2018-12-06

Primo Levi - Wikipedia

Primo Levi - Wikipedia

Views on Nazism, Soviet Union and antisemitism[edit]

Levi wrote If This Is a Man to bear witness to the horrors of the Nazis' attempt to exterminate the Jewish people and others. In turn, he read many accounts by witnesses and survivors, and attended meetings of survivors, becoming a prominent symbolic figure for anti-fascists in Italy.
Levi visited over 130 schools to talk about his experiences in Auschwitz. He was shocked by revisionist attitudes that tried to rewrite the history of the camps as less horrific, what is now referred to as Holocaust denial. His view was that the Nazi death camps and the attempted annihilation of the Jews was a horror unique in history because the goal was the complete destruction of a race by one that saw itself as superior. He noted that it was highly organized and mechanized; it entailed the degradation of Jews to the point of using their ashes as materials for paths.[34]
With the publication of the works of Nobel laureate Aleksandr Solzhenitsyn, above all the Gulag Archipelago (1974), the world at last acknowledged that the Soviet regime had used camps (gulags) from the early 1920s onward to imprison both criminals and politicals, viz. those convicted of "counter-revolutionary" crimes.[35] Similarities with the Lager included hard physical work and poor rations.[36] In this the camps set up in Nazi Germany after 1933 to isolate the political opponents of the Third Reich, religious dissenters, homosexuals and other targeted groups[37] were comparable to those in the Soviet Union. The principal differences were that the wartime Nazi extermination camps (Vernichtungslager) existed primarily to engage in mass killing of individuals of all ages. They also existed for a very short but murderous three years (1941-1944).[38]
Levi rejected the idea that the system depicted in The Gulag Archipelago and that of the Nazi Lager (German: konzentrationslager; see Nazi concentration camps) were equivalent. The death rate in Stalin's GULag (Glavnoe upravlenie lagerei) was 30% at worst, he wrote, while in the extermination camps he estimated it to be 90–98%.[39] Levi gave no source for these figures, but today Soviet classified documents are available, showing that the rate of mortality varied considerably by region (e.g. the Far North and Magadan) and year (the war years from 1941-1945, for instance).

The distinct purpose of the extermination camps[edit]

The purpose of the Nazi camps was not the same as that of Stalin's gulags, Levi wrote in an appendix to If This Is a Man, though it is a "lugubrious comparison between two models of hell."[40] The goal of the Lager was the extermination of the Jewish race in Europe. No one was excluded. No one could renounce Judaism; the Nazis treated Jews as a racial group rather than as a religious one.
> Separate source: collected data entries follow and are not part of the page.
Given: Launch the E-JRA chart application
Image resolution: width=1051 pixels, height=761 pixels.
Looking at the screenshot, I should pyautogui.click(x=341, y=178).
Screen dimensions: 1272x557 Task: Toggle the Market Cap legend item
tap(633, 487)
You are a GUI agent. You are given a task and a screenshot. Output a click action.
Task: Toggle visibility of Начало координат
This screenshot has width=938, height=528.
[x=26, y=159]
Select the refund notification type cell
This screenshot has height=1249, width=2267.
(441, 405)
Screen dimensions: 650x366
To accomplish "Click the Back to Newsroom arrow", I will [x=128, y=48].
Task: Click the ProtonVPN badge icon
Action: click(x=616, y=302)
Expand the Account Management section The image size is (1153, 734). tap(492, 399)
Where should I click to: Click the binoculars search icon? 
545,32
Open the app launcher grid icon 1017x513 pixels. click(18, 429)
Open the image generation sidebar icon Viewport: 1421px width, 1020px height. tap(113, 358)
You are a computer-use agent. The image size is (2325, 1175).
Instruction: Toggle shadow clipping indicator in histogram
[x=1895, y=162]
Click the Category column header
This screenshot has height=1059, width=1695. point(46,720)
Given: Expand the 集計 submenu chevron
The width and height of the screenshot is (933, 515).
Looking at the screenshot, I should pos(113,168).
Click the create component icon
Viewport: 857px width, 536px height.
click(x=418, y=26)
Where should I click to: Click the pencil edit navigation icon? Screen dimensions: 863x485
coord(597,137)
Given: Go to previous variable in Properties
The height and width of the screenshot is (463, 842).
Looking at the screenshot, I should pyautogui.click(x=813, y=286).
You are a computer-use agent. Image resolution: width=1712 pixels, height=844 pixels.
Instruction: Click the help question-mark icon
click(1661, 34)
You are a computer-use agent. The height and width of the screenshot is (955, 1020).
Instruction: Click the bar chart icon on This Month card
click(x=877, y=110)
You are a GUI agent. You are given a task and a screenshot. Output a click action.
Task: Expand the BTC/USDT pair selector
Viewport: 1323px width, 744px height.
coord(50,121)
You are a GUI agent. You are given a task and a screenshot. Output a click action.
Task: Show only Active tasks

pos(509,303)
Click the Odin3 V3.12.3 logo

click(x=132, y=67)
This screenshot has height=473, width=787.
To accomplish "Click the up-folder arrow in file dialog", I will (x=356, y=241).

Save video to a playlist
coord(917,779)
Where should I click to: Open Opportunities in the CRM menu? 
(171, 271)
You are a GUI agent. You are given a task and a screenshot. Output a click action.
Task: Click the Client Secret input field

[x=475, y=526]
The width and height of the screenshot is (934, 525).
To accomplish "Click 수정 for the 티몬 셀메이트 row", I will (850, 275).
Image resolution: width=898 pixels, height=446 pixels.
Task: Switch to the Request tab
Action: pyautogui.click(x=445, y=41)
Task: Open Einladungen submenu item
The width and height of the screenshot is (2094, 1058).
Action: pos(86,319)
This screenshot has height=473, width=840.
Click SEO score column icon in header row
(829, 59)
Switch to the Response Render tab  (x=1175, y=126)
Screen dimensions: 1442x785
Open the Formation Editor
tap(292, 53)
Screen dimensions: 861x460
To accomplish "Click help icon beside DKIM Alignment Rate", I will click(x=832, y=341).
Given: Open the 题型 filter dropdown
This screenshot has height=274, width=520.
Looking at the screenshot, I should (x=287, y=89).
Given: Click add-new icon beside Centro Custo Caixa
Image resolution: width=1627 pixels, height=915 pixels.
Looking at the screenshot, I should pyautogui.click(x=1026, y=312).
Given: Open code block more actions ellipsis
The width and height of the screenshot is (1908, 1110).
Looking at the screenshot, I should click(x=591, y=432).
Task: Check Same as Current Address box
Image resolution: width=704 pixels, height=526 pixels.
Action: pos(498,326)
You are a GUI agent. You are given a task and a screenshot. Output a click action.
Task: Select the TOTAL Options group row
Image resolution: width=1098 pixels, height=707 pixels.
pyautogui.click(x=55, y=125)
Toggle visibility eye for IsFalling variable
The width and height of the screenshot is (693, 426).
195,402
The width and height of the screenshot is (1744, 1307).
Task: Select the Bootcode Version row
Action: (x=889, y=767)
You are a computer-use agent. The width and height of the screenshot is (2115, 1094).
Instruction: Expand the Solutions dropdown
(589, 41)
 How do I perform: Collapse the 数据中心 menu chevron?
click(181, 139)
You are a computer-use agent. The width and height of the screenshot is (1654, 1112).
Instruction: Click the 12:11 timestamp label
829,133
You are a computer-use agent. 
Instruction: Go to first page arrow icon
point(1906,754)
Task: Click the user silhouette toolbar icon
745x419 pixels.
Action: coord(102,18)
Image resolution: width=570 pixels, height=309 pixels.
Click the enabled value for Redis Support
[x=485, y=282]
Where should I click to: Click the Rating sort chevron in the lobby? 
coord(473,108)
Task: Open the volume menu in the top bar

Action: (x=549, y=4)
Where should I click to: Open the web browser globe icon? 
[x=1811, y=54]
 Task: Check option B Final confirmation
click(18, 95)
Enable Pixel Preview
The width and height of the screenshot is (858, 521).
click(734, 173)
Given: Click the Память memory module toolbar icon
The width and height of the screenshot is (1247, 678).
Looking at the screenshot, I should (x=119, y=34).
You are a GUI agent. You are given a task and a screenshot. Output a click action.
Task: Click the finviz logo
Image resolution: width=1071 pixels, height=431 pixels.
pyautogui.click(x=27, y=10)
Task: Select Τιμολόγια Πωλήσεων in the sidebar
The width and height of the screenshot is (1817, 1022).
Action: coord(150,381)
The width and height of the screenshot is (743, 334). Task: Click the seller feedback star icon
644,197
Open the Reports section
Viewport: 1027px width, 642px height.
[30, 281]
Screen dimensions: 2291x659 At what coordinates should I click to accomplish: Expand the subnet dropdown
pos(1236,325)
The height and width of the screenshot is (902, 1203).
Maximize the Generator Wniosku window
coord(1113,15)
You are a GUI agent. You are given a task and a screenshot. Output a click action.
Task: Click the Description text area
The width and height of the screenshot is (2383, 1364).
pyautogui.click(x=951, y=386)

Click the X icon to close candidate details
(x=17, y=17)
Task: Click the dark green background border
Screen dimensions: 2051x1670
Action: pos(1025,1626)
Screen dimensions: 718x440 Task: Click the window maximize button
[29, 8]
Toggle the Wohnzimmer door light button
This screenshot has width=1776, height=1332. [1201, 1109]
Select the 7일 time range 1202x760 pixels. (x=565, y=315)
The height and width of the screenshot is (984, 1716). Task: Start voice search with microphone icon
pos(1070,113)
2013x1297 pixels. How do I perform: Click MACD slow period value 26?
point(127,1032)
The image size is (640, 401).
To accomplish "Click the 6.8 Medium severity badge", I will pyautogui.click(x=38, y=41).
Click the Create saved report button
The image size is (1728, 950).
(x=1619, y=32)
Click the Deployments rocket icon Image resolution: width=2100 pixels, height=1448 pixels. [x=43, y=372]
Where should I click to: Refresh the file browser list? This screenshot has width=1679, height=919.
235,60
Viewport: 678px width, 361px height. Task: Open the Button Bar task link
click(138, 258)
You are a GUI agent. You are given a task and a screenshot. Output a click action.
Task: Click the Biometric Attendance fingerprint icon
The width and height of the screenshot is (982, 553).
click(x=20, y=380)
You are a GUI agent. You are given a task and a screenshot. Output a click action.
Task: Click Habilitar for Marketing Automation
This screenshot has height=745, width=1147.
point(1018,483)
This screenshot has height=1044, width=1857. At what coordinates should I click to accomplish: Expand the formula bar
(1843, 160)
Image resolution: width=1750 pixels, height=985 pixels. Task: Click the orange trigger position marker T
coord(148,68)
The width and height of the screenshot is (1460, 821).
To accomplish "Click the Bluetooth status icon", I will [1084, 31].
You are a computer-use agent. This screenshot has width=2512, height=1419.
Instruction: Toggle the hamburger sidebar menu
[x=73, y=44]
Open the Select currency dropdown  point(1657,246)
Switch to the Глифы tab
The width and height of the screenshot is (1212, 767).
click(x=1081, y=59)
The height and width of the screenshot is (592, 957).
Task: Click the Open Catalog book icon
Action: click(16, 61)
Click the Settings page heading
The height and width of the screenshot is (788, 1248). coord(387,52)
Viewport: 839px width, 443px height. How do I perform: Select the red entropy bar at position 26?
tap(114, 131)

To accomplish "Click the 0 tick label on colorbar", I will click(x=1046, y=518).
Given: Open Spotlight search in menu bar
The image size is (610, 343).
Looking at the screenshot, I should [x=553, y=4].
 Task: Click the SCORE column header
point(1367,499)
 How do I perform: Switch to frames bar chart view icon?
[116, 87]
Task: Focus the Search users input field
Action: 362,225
Levi, along with most of Turin's Jewish intellectuals, had not been religiously observant before World War II, but the Fascist race laws and the Nazi camps impressed on him his identity as a Jew. Of the many children deported to the camps, almost all died.[41]
Levi wrote in clear, dispassionate style about his experiences in Auschwitz, with an embrace of whatever humanity he found, showing no lasting hatred of the Germans. Some commentators suggested that he had forgiven the Germans, but Levi denied this.